* PROBLEM *
Print nothing except the lines of the listing below from the line with "Task: Click the GPU monitor icon" to the line with "Task: Open the Atest red ribbon icon", each exactly as written, both ends included.

* DATASET RECORDS *
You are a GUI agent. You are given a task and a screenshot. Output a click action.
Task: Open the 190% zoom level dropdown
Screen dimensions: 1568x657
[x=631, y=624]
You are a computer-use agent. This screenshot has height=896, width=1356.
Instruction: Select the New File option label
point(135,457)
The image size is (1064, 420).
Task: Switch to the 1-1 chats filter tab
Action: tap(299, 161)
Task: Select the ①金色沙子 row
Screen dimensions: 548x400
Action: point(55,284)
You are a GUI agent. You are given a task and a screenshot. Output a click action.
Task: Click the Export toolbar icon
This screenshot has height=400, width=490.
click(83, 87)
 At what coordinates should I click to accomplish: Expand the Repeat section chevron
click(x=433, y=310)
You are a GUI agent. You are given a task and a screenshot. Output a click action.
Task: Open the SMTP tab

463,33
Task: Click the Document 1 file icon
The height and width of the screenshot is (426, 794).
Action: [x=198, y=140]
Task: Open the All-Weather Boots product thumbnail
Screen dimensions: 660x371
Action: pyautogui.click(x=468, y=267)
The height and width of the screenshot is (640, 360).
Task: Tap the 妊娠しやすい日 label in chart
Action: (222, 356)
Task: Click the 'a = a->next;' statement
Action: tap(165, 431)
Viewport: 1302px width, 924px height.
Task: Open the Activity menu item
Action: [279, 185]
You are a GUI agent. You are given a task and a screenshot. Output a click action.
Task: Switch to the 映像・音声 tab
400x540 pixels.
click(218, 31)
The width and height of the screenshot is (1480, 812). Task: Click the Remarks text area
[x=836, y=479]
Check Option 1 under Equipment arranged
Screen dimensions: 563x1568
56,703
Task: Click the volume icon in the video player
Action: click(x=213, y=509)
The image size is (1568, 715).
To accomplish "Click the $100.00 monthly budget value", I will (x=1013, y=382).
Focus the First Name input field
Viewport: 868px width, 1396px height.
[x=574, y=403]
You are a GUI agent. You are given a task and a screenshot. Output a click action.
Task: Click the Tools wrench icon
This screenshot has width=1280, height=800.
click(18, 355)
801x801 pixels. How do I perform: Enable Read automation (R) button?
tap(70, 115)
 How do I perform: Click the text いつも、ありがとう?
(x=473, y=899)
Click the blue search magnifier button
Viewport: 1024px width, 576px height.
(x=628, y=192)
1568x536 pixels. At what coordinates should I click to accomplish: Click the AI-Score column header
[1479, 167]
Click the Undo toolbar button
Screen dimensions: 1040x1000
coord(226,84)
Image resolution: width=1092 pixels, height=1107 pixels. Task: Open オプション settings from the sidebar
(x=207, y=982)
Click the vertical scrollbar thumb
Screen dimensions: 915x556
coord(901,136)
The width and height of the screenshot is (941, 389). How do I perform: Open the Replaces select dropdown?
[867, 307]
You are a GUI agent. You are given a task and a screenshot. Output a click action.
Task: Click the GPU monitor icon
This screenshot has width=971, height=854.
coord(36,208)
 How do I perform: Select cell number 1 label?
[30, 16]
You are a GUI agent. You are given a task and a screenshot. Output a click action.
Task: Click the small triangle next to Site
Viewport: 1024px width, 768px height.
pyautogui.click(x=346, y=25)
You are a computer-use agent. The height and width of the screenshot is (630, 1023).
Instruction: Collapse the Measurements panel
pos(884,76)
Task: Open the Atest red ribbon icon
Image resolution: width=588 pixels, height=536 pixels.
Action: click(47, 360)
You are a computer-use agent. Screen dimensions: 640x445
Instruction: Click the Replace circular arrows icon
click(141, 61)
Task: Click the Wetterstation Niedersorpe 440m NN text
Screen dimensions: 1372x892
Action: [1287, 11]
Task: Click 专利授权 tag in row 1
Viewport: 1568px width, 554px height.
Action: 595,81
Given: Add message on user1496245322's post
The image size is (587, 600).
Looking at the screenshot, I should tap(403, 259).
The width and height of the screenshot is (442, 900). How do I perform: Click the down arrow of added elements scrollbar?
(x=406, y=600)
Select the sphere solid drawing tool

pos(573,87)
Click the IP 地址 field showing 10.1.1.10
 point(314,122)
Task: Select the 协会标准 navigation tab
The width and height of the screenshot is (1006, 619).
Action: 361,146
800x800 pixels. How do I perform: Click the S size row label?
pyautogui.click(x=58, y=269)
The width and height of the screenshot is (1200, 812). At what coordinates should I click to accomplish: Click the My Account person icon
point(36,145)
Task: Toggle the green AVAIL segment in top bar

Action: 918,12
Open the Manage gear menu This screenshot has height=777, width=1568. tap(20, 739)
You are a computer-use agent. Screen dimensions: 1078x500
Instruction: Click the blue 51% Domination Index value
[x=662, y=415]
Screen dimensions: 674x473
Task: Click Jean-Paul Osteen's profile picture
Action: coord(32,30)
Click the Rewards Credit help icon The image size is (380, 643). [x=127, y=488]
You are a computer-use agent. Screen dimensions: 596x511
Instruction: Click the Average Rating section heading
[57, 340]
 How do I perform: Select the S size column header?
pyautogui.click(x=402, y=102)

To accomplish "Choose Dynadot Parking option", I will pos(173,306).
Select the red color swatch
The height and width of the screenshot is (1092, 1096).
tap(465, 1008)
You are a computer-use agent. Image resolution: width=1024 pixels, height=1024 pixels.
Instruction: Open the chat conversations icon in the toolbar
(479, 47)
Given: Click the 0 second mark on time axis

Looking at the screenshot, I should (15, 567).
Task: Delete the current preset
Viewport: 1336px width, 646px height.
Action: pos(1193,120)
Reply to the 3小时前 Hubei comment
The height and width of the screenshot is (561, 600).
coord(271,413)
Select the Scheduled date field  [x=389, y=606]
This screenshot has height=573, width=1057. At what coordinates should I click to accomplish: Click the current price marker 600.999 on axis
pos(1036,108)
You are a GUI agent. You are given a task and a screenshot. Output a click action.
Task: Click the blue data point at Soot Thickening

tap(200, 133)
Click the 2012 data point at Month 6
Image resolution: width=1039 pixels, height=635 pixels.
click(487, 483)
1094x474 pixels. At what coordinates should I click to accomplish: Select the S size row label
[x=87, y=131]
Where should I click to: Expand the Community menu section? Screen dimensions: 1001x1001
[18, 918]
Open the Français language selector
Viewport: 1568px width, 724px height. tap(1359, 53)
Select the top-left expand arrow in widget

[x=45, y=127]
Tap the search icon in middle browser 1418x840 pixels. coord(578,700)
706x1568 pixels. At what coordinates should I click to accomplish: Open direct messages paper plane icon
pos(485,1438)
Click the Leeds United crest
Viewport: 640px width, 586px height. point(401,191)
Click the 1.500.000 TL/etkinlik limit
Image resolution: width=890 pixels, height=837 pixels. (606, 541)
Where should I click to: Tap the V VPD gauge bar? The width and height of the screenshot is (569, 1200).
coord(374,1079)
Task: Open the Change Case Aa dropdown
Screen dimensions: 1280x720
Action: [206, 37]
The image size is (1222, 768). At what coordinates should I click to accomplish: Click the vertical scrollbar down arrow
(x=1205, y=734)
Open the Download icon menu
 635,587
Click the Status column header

* RESPONSE BELOW *
Task: Click the GPU monitor icon
This screenshot has width=971, height=854.
coord(36,208)
 How do I perform: Select cell number 1 label?
[30, 16]
You are a GUI agent. You are given a task and a screenshot. Output a click action.
Task: Click the small triangle next to Site
Viewport: 1024px width, 768px height.
pyautogui.click(x=346, y=25)
You are a computer-use agent. The height and width of the screenshot is (630, 1023).
Instruction: Collapse the Measurements panel
pos(884,76)
Task: Open the Atest red ribbon icon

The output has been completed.